Task statement – Line by line, repeat the material below exactly and leave the images out.

■ ■ ■ ■

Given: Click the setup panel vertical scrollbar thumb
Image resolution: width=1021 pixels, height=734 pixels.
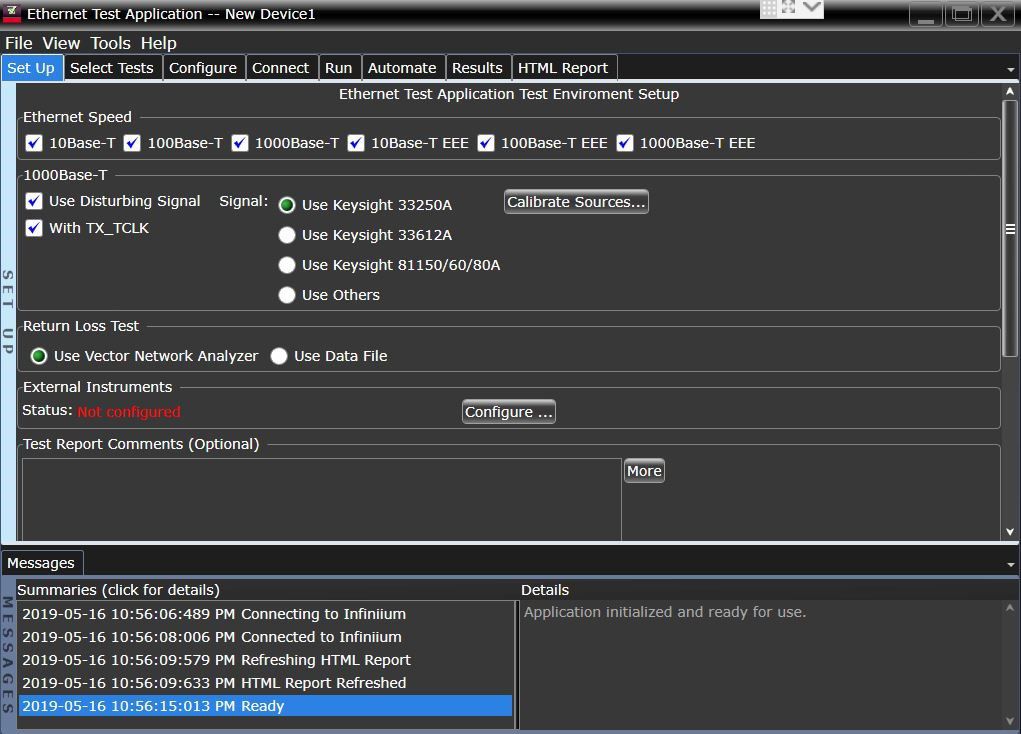Looking at the screenshot, I should 1009,229.
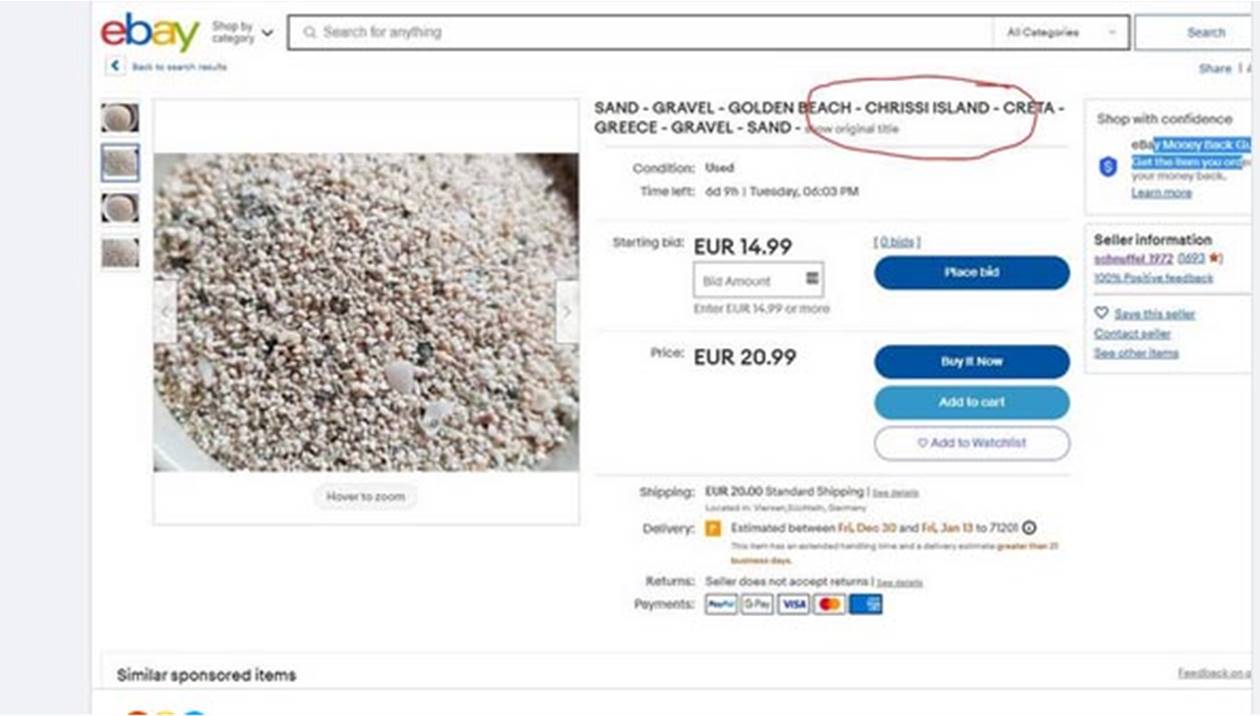This screenshot has width=1260, height=716.
Task: Click the eBay logo
Action: [150, 33]
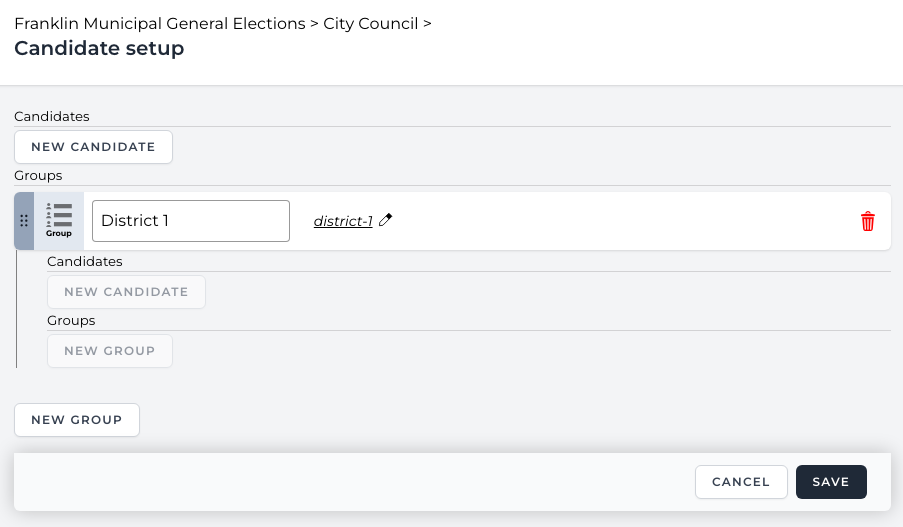This screenshot has height=527, width=903.
Task: Navigate to the City Council breadcrumb
Action: 370,23
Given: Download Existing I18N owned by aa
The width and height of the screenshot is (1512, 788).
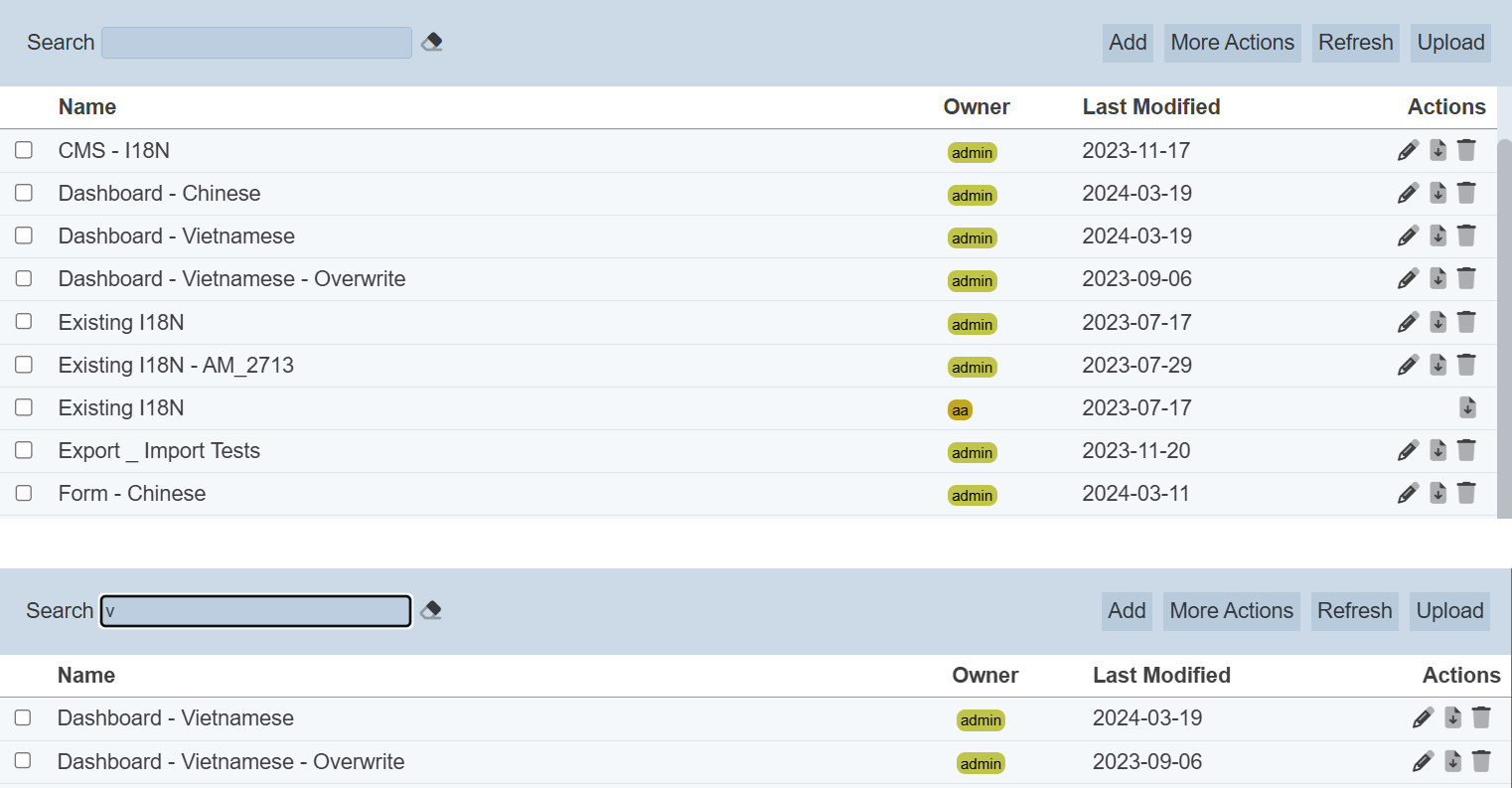Looking at the screenshot, I should click(1467, 408).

■ ■ ■ ■

Response area –
Given: Click the setup panel vertical scrollbar thumb
Image resolution: width=1021 pixels, height=734 pixels.
Looking at the screenshot, I should 1009,229.
This screenshot has width=1260, height=716.
Task: Click the eBay logo
Action: [150, 33]
This screenshot has height=527, width=903.
Task: Navigate to the City Council breadcrumb
Action: 370,23
Given: Download Existing I18N owned by aa
The width and height of the screenshot is (1512, 788).
Looking at the screenshot, I should click(1467, 408).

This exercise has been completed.